- WHAT NEEDS TO BE DONE
Please make sure what you return matches the listing below exactly, minus its pictures.

=== Section Start ===

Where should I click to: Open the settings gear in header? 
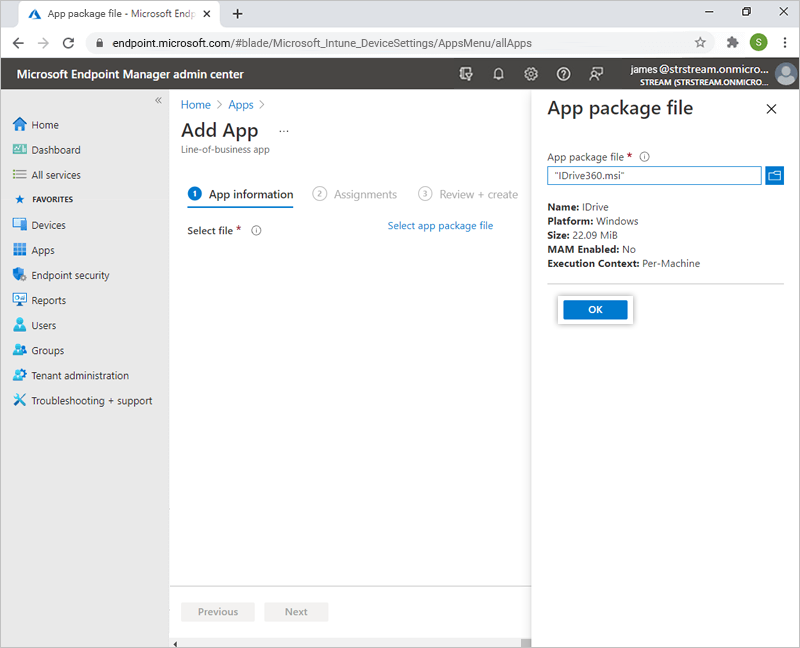click(531, 74)
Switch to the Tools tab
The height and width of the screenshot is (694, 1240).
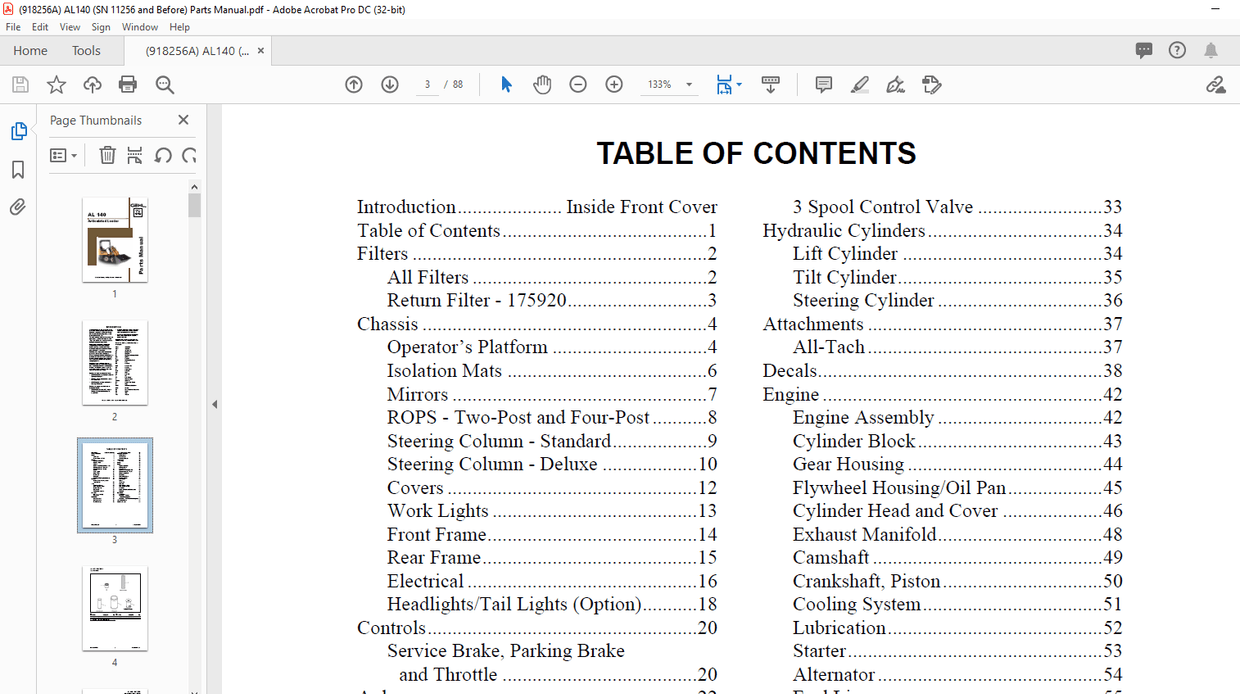click(x=86, y=50)
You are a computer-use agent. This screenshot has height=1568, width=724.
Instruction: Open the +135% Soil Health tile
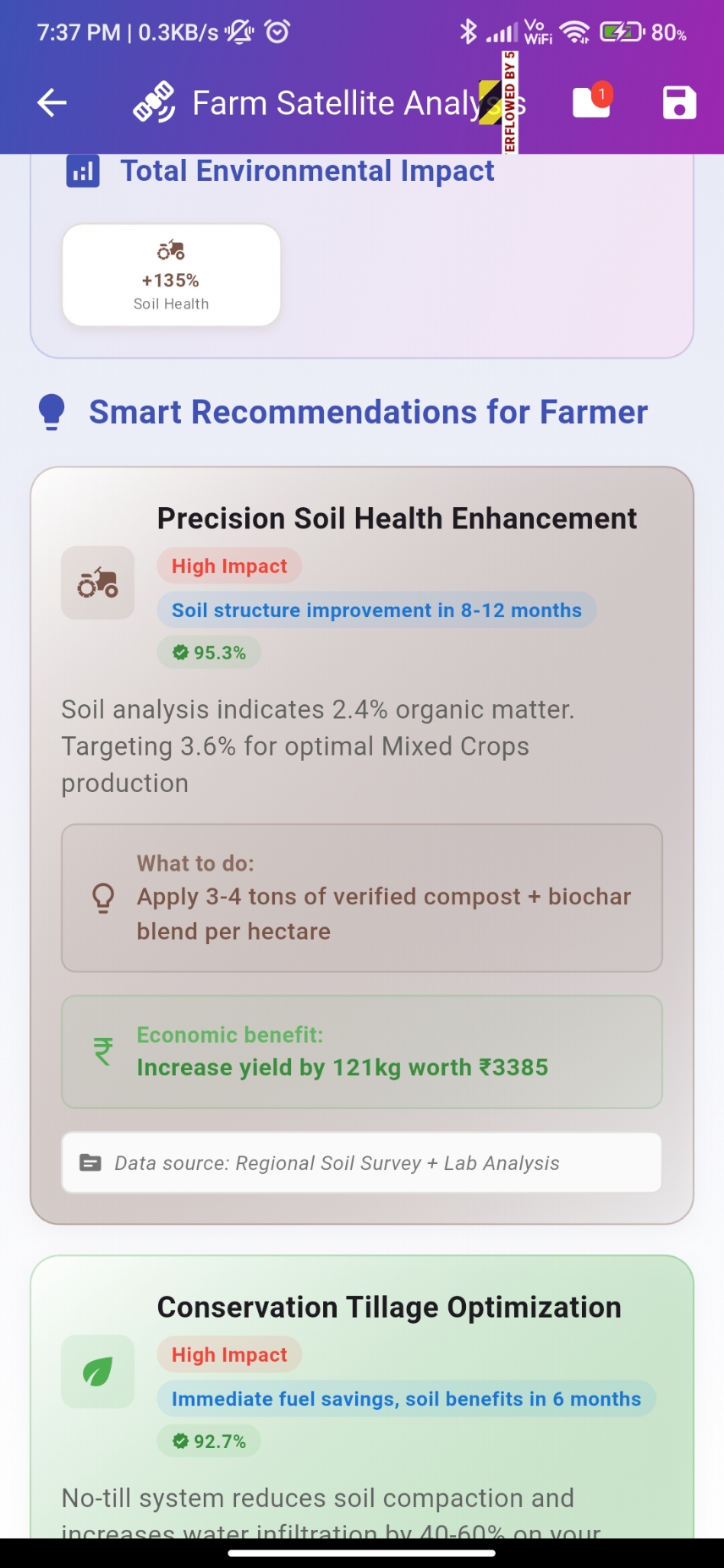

=== Section End ===

- RESPONSE AREA
Where should I click to: Open the settings gear in header? 
click(531, 74)
Switch to the Tools tab
The height and width of the screenshot is (694, 1240).
click(x=86, y=50)
You are a computer-use agent. This screenshot has height=1568, width=724.
Instruction: Open the +135% Soil Health tile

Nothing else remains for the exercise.